Script which pivots my data only writes the column name and first row of data in dataframe, why?

I was handed down a script which transforms and pivots some data. After fixing the code, I finally got it to pivot my data but it only seems to write the first two lines, the column name and the first row of data.

Here is my code:

# libraries
library(dplyr)
library(tidyr)
library(readxl)
library(openxlsx)
library(rlang)


# Use this for leavers survey

# change the file path "<path>/NEW - leavers data 2019 2020.xlsx"
inputFilepath <- "C:/Users/bangathj/OneDrive - Centrica/Documents/Projects/Automation/Excel R Transformation Project/Leavers Survey/SCH0132 - Exit Interview Responses 2022-07-15 04_30 BST.xlsx"
outputFilepath <- "C:/Users/bangathj/OneDrive - Centrica/Documents/Projects/Automation/Excel R Transformation Project/Leavers Survey/SCH0132 - Exit Interview Responses 2022-07-15 04_30 BST Reshaped.xlsx"

# C:/Users/bangathj/OneDrive - Centrica/Documents/Projects/Automation/Excel R Transformation Project/Leavers Survey/SCH0132 - Exit Interview Responses 2022-07-15 04_30 BST.xlsx
df = read_excel(inputFilepath, sheet="Sheet1", skip = 8)

# Step 1: Remove Duplicates
dfDuplicatesRemoved = df %>%
  group_by(!!sym("Employee ID"), !!sym("Question Body")) %>%
  filter(row_number() == n()) %>% # keep last row
  ungroup()

# Step 2: Pivot Data
dfTransformed = dfDuplicatesRemoved %>%
  select(!!sym("Employee ID"), !!sym("Question Body"), !!sym("Questionnaire Answer")) %>%
  pivot_wider(id_cols="Employee ID", names_from="Question Body", values_from="Questionnaire Answer") 

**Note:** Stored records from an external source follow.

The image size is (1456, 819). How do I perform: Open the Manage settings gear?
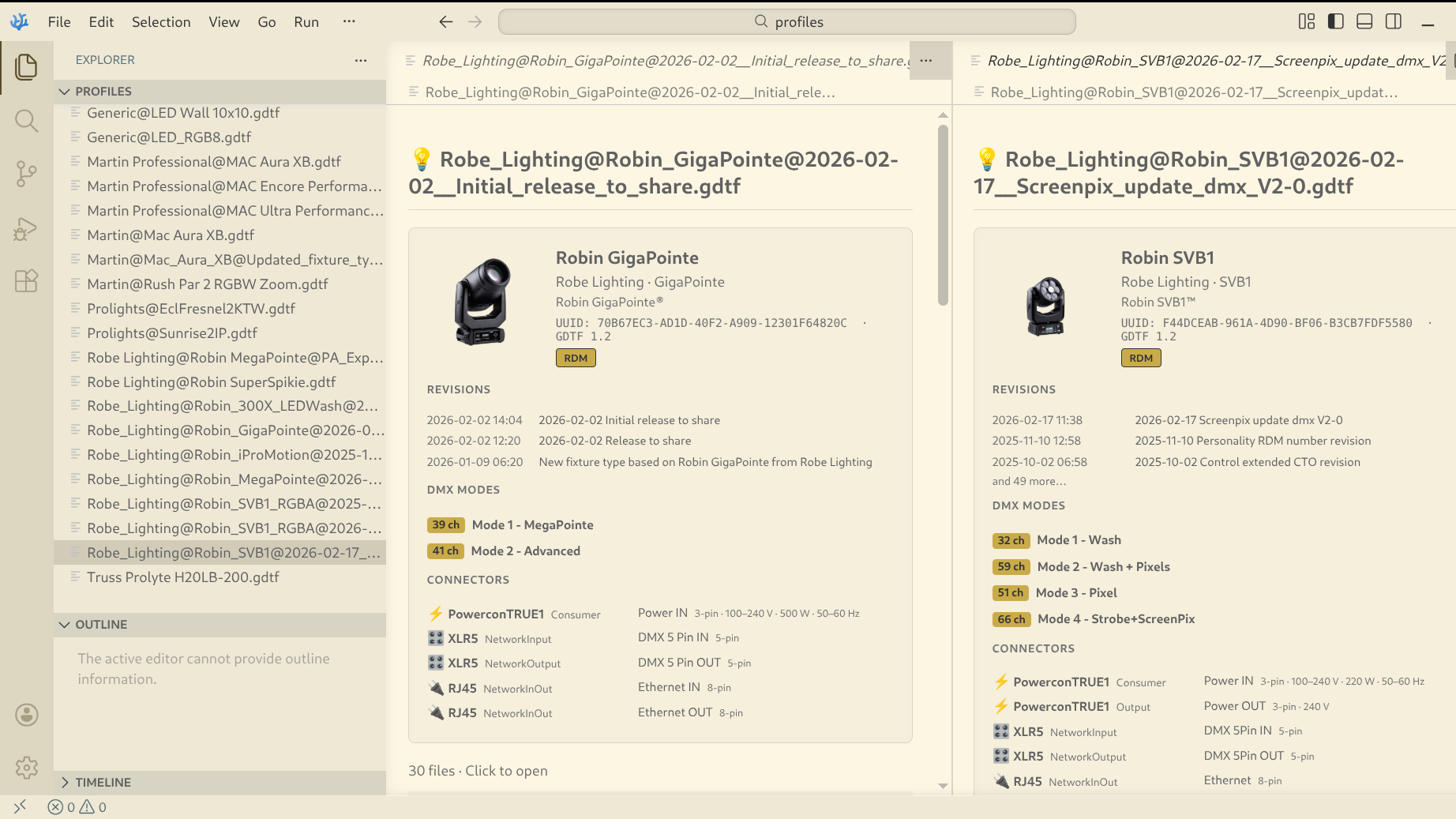(x=26, y=767)
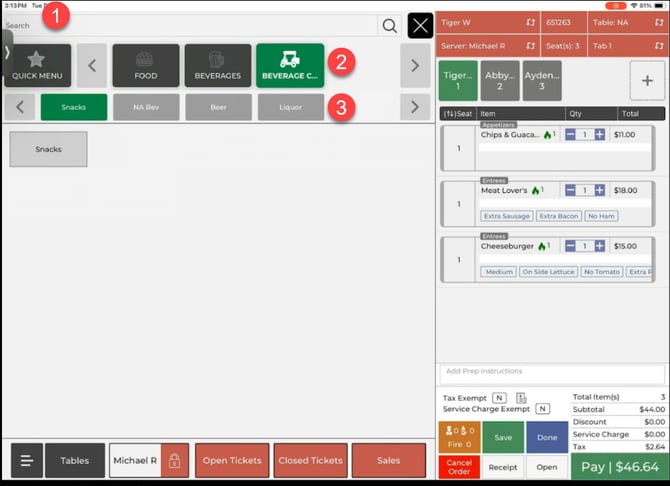Viewport: 670px width, 486px height.
Task: Open the hamburger menu at bottom left
Action: click(x=27, y=461)
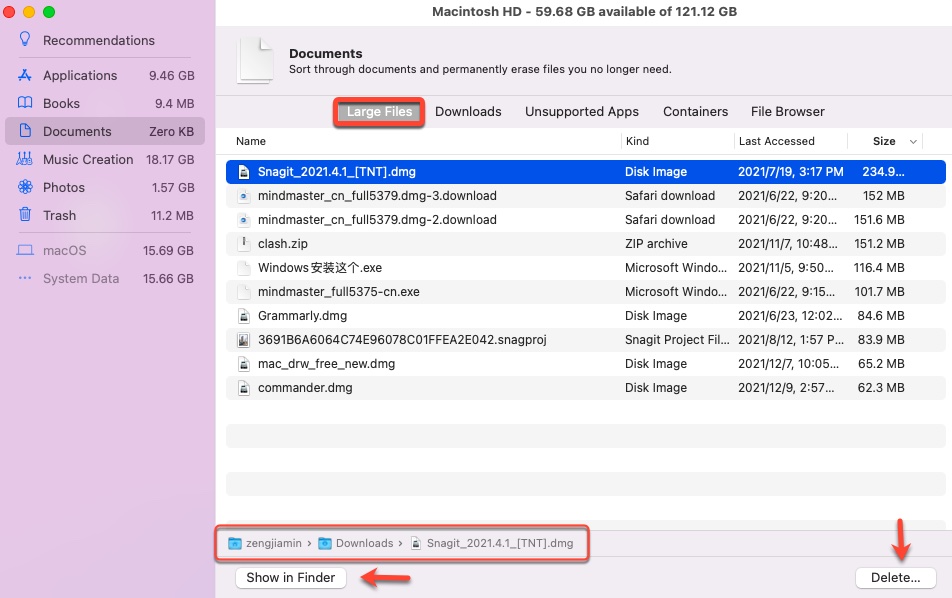Open the Recommendations section in the sidebar
The height and width of the screenshot is (598, 952).
(97, 40)
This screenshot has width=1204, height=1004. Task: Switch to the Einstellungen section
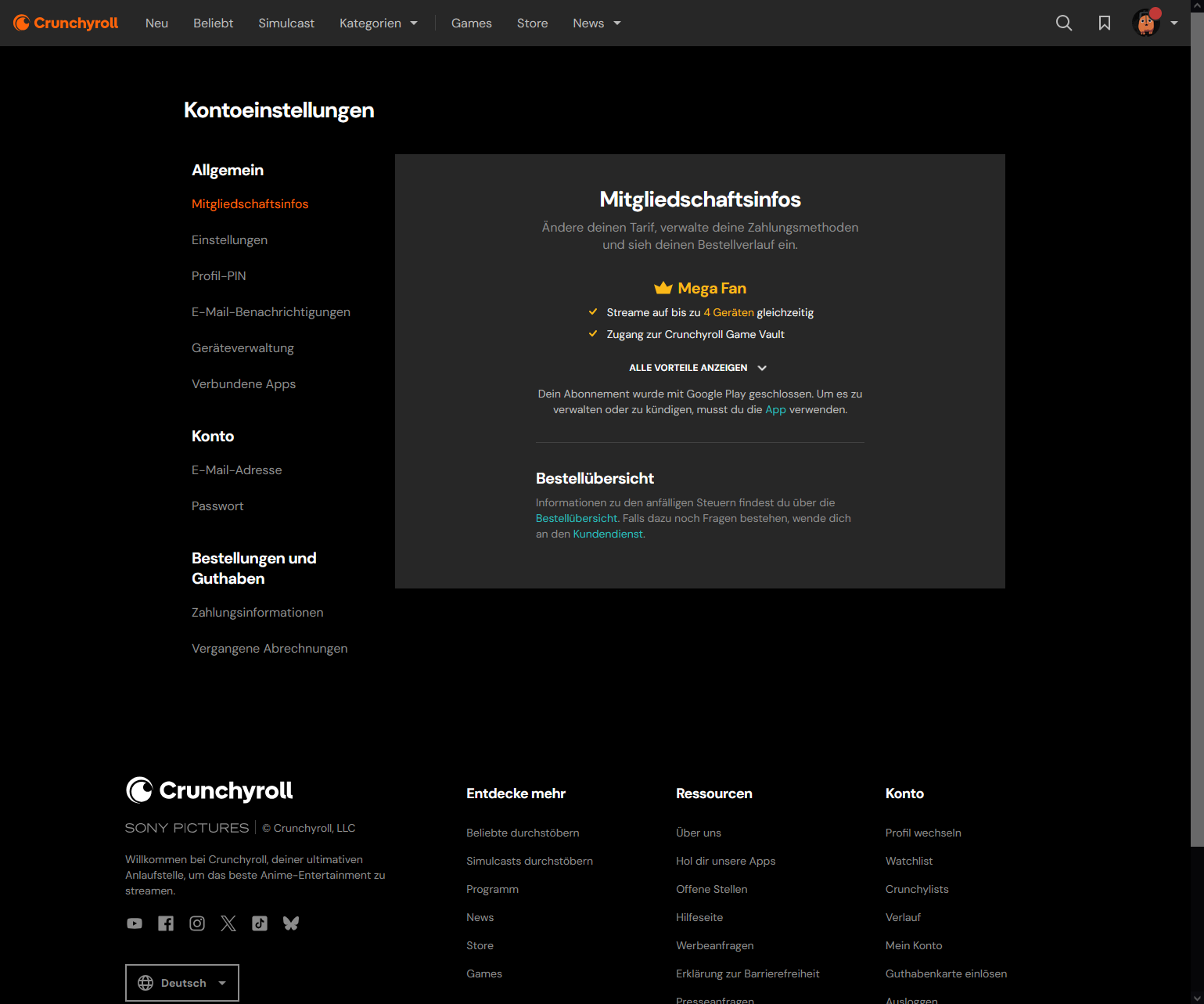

# Step 3: Obtain an Employee Profile by fetching all data except for question related data.
dfEmployeeProfile = df %>%
  dplyr::select(-c("Question Body", "Questionnaire Answer", "Question", "Questionnaire")) %>% 
  group_by("Employee ID") %>%
  filter(row_number() == n()) %>% # keep last row
  ungroup()


# Step 4: Join transformed data with Employee Profile to have a complete view
dfTranformedWithEmployeeProfile = dfTransformed %>% right_join(dfEmployeeProfile)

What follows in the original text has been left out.